The mapping \(x \mapsto x/2\) is a contraction on \((0, \infty)\), but does not have a fixed point on that interval. Why does this not contradict the contraction mapping theorem?
For \(S > 0\), show that the mapping \(g(x) = \frac{1}{2} (x + S/x)\) is a contraction on the interval \([\sqrt{S}, \infty)\). What is the fixed point? What is the Lipschitz constant?
Newton’s method for nonlinear equations
The idea behind Newton’s method is to approximate a nonlinear \(f \in C^1\) by linearizations around successive guesses. We then get the next guess by finding where the linearized approximaton is zero. That is, we set \[ f(x^{k+1}) \approx f(x^k) + f'(x^k) (x^{k+1}-x^k) = 0, \] which we can rearrange to \[ x^{k+1} = x^k - f'(x^k)^{-1} f(x^k). \] Note the implicit assumption here that \(f'(x^k)\) is nonsingular!

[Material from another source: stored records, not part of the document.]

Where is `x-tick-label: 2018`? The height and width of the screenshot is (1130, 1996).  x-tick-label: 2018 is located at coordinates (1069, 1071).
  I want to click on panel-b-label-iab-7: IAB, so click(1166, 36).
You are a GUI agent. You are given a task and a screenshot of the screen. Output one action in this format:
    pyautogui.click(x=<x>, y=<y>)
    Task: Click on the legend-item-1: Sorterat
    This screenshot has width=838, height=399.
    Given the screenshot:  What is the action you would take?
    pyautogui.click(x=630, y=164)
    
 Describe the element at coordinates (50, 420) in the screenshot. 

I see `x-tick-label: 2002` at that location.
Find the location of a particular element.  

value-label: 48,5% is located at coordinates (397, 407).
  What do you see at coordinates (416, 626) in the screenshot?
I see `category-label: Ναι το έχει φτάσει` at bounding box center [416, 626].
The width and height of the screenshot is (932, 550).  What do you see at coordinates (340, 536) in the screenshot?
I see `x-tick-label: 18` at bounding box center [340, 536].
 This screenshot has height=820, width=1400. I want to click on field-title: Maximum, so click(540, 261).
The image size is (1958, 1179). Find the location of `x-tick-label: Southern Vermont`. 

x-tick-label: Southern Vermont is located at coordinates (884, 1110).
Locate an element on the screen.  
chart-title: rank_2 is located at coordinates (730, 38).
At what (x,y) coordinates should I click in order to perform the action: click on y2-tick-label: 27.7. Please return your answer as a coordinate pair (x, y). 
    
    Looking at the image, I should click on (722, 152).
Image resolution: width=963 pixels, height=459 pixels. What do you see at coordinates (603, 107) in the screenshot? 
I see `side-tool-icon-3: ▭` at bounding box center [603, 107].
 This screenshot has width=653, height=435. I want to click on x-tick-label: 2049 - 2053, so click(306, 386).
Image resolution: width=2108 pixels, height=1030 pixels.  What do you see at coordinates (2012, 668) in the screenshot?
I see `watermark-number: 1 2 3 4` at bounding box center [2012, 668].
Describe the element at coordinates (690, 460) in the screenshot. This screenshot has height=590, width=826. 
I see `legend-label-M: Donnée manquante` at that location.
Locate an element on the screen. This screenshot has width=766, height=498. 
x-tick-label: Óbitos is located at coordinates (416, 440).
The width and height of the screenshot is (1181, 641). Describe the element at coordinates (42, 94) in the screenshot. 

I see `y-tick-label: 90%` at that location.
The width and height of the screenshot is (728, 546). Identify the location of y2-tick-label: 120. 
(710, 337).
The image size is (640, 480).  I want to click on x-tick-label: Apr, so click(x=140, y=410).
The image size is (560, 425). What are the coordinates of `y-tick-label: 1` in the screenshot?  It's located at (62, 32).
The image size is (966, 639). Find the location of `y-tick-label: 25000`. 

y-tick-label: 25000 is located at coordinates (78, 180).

Of course, we do not actually want to form an inverse, and to set the stage for later variations on the method, we also write the iteration as \[\begin{aligned} f'(x^k) p^k &= -f(x^k) \\ x^{k+1} &= x^k + p^k. \end{aligned}\]
Superlinear convergence
Suppose \(f(x^*) = 0\). Taylor expansion about \(x^k\) gives \[ 0 = f(x^*) = f(x^k) + f'(x^k) (x^*-x^k) + r(x^k) \] where the remainder term \(r(x^k)\) is \(o(\|x^k-x^*\|) = o(\|e^k\|)\). Hence \[ x^{k+1} = x^* + f'(x^{k})^{-1} r(x^k) \] and subtracting \(x^*\) from both sides gives \[ e^{k+1} = f'(x^k)^{-1} r(x^k) = f'(x^k)^{-1} o(\|e^k\|) \] If \(\|f'(x)^{-1}\|\) is bounded for \(x\) near \(x^*\) and \(x^0\) is close enough, this is sufficient to guarantee superlinear convergence. When we have a stronger condition, such as \(f'\) Lipschitz, we get quadratic convergence, i.e. \(e^{k+1} = O(\|e^k\|^2)\). Of course, this is all local theory – we need a good initial guess!
A toy example
Consider the problem of finding the solutions to the system \[\begin{aligned} x + 2y &= 2 \\ x^2 + 4y^2 &= 4. \end{aligned}\] That is, we are looking for the intersection of a straight line and an ellipse. This is a simple enough problem that we can compute the solution in closed form; there are intersections at \((0, 1)\) and at \((2, 0)\). Suppose we did not know this, and instead wanted to solve the system by Newton’s iteration. To do this, we need to write the problem as finding the zero of some function \[ f(x,y) = \begin{bmatrix} x + 2y - 2 \\ x^2 + 4y^2 - 4 \end{bmatrix} = 0. \] We also need the Jacobian \(J = f'\): \[ \frac{\partial f}{\partial (x, y)} = \begin{bmatrix} \frac{\partial f_1}{\partial x} & \frac{\partial f_1}{\partial y} \\ \frac{\partial f_2}{\partial x} & \frac{\partial f_2}{\partial y} \end{bmatrix}. \]
We show the convergence of the Newton iteration in Figure 2.
function test_toy_newton(x, y)
# Set up the function and the Jacobian
f(x) = [x[1] + 2*x[2]-2;
x[1]^2 + 4*x[2]^2 - 4]
J(x) = [1 2 ;
2*x[1] 8*x[2]]
# Run ten steps of Newton from the initial guess
x = [x; y]
fx = f(x)
resids = zeros(10)
for k = 1:10
x -= J(x)\fx
fx = f(x)
resids[k] = norm(fx)
end
x, resids
endtest_toy_newton to \((0,1)\).
Questions
- Finding an (real) eigenvalue of \(A\) can be posed as a nonlinear equation solving problem: we want to find \(x\) and \(\lambda\) such that \(Ax = \lambda x\) and \(x^T x = 1\). Write a Newton iteration for this problem.